Passage given:
━━━━━━
Particularly important here is the selection restriction imposed on
a potential referent for the anaphor: see Cornish (1999: subsection
3.2.2) for some discussion, including reference to Dik's (1997a:
section 4.4) very interesting conception of the rationale and operation
of selection restrictions. Under Dik's view of the operation of
selection restrictions, there is in fact a division of labor between the
language system and the use of that system in context. Belonging to the
former is the restriction by a given predicate on insertion in certain
of its argument positions to terms bearing a specified semantic feature,
a restriction that can be viewed as being part of that predicate's
inherent meaning: see Cornish (i.p.: section 2.2) and the references
cited therein on this point. But in terms of the USE of the language in
context, the violation in purely system-internal terms of such a
restriction via the presence of a term in an argument position whose
value for the selectional predicate at issue is the opposite of the one
corresponding to the semantic property associated with the inserted term
can give rise to certain metaphorical readings in a given context. (17)
Although Dik himself doesn't invoke it, it is Sperber and
Wilson's (1995) relevance principle that is strongly suggested by
this account of the "creative" operation of selection
restrictions: the selection of the context-induced metaphorical
interpretation constituting a "reward" for the extra
processing cost incurred by the addressee is clearly what he has in mind
here. In such an instance, we are clearly dealing with the
addressee's perspective, since it is only in context, through the
latter's attempt to arrive at a coherent interpretation at the
discourse level--see my distinction between the levels of text and
discourse under (1) above--that such an interpretation may be available.
Likewise, in terms of anaphora, the referent, which is not
automatically yielded by the anaphor qua (potentially) referring
expression, may be viewed as an argument to the essentially predicative
conditions contained within the anaphor. (18) As in the case of a
canonical predicate, the selection restriction carried by a given
anaphor type constrains the possible choice of an argument/referent that
will "saturate" it, thereby giving rise to a potential
secondary reference, just as the saturation of a predicate by one or
more arguments gives rise to a potential predication. As already noted,
the "[alpha]" variable in the representations of the pronouns
it and that in (17) ranges over the five entity-order types recognized
so far in FG; however, as already indicated, we need to make allowance
for more than this number.
5. The steps involved in the resolution of an anaphor within a
discourse context
Under this conception of anaphor resolution from the
addressee's perspective, (19) then, there are three distinct stages
in the process (see also the algorithms for discourse anaphor resolution
presented, for example, in Asher and Wada 1988; and in Passonneau 1996
and Walker 1998 within a centering-theory framework):
1. A given anaphor type is selected from the lexicon to fill the
argument position of a predicator, and an anaphoric clause is formed.
━━━━━━
Rows of pointing data:
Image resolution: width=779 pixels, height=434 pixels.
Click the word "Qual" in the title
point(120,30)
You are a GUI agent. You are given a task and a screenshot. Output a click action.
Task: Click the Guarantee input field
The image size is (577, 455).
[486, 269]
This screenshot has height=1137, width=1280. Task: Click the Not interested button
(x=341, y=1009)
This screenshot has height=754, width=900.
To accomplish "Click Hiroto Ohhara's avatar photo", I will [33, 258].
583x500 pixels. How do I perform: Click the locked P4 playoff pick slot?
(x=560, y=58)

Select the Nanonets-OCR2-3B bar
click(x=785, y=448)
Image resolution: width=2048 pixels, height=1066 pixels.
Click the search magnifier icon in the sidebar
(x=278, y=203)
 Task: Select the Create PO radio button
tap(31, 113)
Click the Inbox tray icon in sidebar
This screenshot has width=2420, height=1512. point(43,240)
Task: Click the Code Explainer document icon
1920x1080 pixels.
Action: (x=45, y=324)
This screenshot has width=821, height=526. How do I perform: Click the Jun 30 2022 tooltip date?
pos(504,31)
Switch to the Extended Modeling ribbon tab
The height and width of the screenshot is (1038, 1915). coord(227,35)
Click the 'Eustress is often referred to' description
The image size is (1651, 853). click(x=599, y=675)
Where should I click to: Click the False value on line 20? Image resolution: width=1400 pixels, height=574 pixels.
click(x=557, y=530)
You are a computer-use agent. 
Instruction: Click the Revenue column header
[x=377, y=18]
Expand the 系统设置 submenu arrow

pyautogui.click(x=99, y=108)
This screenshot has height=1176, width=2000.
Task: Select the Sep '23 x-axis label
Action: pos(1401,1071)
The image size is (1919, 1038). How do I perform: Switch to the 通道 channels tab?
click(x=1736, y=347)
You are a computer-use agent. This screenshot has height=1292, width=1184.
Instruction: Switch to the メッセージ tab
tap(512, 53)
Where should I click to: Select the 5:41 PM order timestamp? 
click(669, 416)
━━━━━━
Written instruction: Quote the passage on anaphora word for word, starting with "Although Dik himself" and going on through "may be available.".

Task response:
Although Dik himself doesn't invoke it, it is Sperber and
Wilson's (1995) relevance principle that is strongly suggested by
this account of the "creative" operation of selection
restrictions: the selection of the context-induced metaphorical
interpretation constituting a "reward" for the extra
processing cost incurred by the addressee is clearly what he has in mind
here. In such an instance, we are clearly dealing with the
addressee's perspective, since it is only in context, through the
latter's attempt to arrive at a coherent interpretation at the
discourse level--see my distinction between the levels of text and
discourse under (1) above--that such an interpretation may be available.